• _Brano da leggere_
*-*-*
L’inventore di questo personaggio - parente letterario di Elric di Melnibonè ma anche di Anomander Rake - e del suo mondo, è l’autore polacco Andrzej Sapkowski che ha visto pubblicare queste prime avventure di Gerald nel 1993. The witcher ha assicurato a Sapkowsky una giusta fama internazionale: internazionale ma non italiana, tanto per “non” cambiare.

Infatti in Italia è approdato solo l’omonimo video-gioco di ruolo, prodotto dalla software house polacca CDProjekt RED STUDIO, pubblicizzato con il significativo motto “non ci sono bene o male, solo decisioni e conseguenze”. Il gioco, uscito in Europa nell’Ottobre 2007, ha venduto 1.200.000 copie in tutto il mondo.

The Last Wish è una raccolta di racconti basati su vari episodi della vita del protagonista, organizzati senza un preciso ordine cronologico e intervallati da più frammenti di un’unica storia intitolata The Voice of Reason, che narra la convalescenza di Gerald nel santuario di Melitele, Dea della Terra. Una struttura complessa ma indubbiamente efficace.

Questa la sequenza dei racconti:

The Voice of Reason 1

The Witcher,

The Voice of Reason 2

A Grain of Truth,

The Voice of Reason 3

The Lesser Evil,

The Voice of Reason 4

A Question of Price,

The Voice of Reason 5

The Edge of the World,

The Voice of Reason 6

The Last Wish,

The Voice of Reason 7

Le singole vicende del passato di Geralt di Rivia ce lo mostrano in piena attività nella prima storia, The Witcher, che è poi quella trasposta in computer grafica nel filmato d’inizio del videogame; tuttavia nello scritto c’è molto di più.

In A Grain of Truth Geralt è per la prima volta investigatore dell’animo umano: serietà e facezia, azione e introspezione, imprevisti e finale a sorpresa fanno il carattere della vicenda.

In The Lesser Evil scopriamo la dimensione della solitudine che il nostro eroe deve vivere.
*-*-*
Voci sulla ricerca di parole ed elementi

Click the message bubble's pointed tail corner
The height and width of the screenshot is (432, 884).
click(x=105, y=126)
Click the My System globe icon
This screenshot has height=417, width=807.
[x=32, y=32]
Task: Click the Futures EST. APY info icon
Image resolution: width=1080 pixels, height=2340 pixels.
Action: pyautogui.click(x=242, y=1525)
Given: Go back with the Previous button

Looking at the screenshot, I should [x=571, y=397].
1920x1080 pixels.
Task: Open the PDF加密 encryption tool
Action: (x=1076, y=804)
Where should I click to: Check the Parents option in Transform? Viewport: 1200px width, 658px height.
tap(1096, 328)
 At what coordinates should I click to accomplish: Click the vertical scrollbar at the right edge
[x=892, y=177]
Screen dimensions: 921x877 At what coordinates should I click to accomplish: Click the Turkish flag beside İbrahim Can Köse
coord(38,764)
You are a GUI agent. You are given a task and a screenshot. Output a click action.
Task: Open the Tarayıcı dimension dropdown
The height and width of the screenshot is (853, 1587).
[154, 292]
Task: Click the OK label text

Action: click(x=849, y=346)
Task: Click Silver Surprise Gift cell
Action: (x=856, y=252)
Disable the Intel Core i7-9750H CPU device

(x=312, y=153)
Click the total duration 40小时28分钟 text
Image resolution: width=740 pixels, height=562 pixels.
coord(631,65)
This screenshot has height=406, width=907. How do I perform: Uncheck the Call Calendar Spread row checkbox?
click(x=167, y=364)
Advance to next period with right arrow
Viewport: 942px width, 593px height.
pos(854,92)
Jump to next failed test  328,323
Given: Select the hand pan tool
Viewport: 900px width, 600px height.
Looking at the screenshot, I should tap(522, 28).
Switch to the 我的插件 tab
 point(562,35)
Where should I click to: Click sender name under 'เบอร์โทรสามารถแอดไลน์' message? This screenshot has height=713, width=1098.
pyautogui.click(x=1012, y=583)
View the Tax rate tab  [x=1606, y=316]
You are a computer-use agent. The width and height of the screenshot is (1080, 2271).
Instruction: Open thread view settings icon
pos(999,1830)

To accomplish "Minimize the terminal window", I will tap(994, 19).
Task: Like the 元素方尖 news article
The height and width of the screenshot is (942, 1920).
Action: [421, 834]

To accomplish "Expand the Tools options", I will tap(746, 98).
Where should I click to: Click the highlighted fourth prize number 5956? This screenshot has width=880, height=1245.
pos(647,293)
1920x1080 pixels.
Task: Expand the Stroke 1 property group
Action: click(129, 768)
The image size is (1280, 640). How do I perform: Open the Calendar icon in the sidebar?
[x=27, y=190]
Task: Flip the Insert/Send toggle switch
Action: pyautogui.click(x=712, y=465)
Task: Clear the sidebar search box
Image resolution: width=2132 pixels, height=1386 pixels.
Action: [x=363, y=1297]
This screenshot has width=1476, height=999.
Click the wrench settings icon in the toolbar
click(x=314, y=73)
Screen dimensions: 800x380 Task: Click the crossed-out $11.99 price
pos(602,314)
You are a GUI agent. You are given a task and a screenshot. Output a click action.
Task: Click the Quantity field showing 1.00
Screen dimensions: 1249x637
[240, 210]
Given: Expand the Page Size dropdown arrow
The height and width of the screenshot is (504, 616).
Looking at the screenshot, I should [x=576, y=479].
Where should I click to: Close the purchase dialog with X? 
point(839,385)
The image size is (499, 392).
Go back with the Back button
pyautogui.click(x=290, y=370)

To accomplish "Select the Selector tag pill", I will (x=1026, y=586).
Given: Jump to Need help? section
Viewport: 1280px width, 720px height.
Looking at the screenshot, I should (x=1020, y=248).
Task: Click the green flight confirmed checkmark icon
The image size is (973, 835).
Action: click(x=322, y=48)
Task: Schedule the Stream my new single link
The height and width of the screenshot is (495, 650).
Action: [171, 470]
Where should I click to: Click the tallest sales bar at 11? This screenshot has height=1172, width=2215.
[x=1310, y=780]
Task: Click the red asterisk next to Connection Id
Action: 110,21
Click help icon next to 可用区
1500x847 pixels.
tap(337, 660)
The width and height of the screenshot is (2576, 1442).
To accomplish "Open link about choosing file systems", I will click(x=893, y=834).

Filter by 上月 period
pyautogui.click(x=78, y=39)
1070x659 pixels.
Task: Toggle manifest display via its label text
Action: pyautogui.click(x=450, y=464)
*-*-*
• _Obiettivo A_
Per favore, elenca in ordine i titoli dei racconti che nel brano su The Last Wish si alternano ai frammenti di The Voice of Reason.
• _Obiettivo B_
Secondo il brano su The Last Wish, perché la fama di Sapkowski è internazionale ma non italiana?
• _Obiettivo C_
Riprendi il brano su The Last Wish e proseguilo dopo la frase sulla solitudine dell'eroe in The Lesser Evil.

• _Risposta A_
The Witcher
A Grain of Truth
The Lesser Evil
A Question of Price
The Edge of the World
The Last Wish

• _Risposta B_
In Italia è arrivato solo l'omonimo videogioco di ruolo, prodotto dalla software house polacca CDProjekt RED STUDIO.

• _Risposta C_
In A Question of Price abbiamo una gara davvero pirotecnica di witty speech fra Geralt e il suo augusto committente, in una baraonda in crescendo che termina con un capovolgimento frontale. Chi l’ha detto che per i colpi di scena bisogna per forza uccidere un personaggio?

The Edge of The World è invece la prima avventura che vede il Witcher insieme al suo grande amico, il bardo Dandillion: i due saranno presi in uno “spinoso” (è proprio il caso di dirlo) caso di ardui rapporti di vicinato.

Infine in The Last Wish il pandemonio con sorpresa finale, raggiunge dimensioni, ritmo e conseguenze addirittura superiori rispetto a quanto prima letto.

Nel frattempo, nei vari micro-episodi di The Voice of Reason, Geralt recupera la salute, e pensa al suo passato, e al futuro che può attendersi, gode della visita del suo amico bardo, riceve una stentorea sfida e oscuri ammonimenti sul suo destino. Intanto però, i fanatici di turno non perdono tempo nel dimostrarsi tali.

Difficile era la vita di Geralt di Rivia, prima di trovare momentaneo ricetto nel santuario, non meno lo sarà dopo. Già appena uscito dalle porte del sito sacro, eccolo obbligato ad affrontare l’ennesima sfida.

In questo modo apprendiamo molte cose sul protagonista: ogni episodio di The Voice of Reason suscita alla memoria del witcher un frammento del suo passato, che ci viene narrato nel racconto successivo.

Sapkowsky offre storie all’insegna della sorpresa e del continuo capovolgimento di toni e impressioni e scivola disinvolto dalle situazioni tese a quelle conviviali, dall’umorismo all’horror, dal dolente, al fantastico più brillante: è sempre presente infatti un velo di apparenze da strappare. Le vicende che coinvolgono il nostro antieroe ricordano molto le investigazioni di genere hard boiled, ove il protagonista è un solitario senza paura ma con qualche macchia, dal carattere duro e dalla lingua tagliente non meno delle sue spade; duri e foschi sono anche gli sfondi, i personaggi con cui interagisce, i casi di cui si occupa.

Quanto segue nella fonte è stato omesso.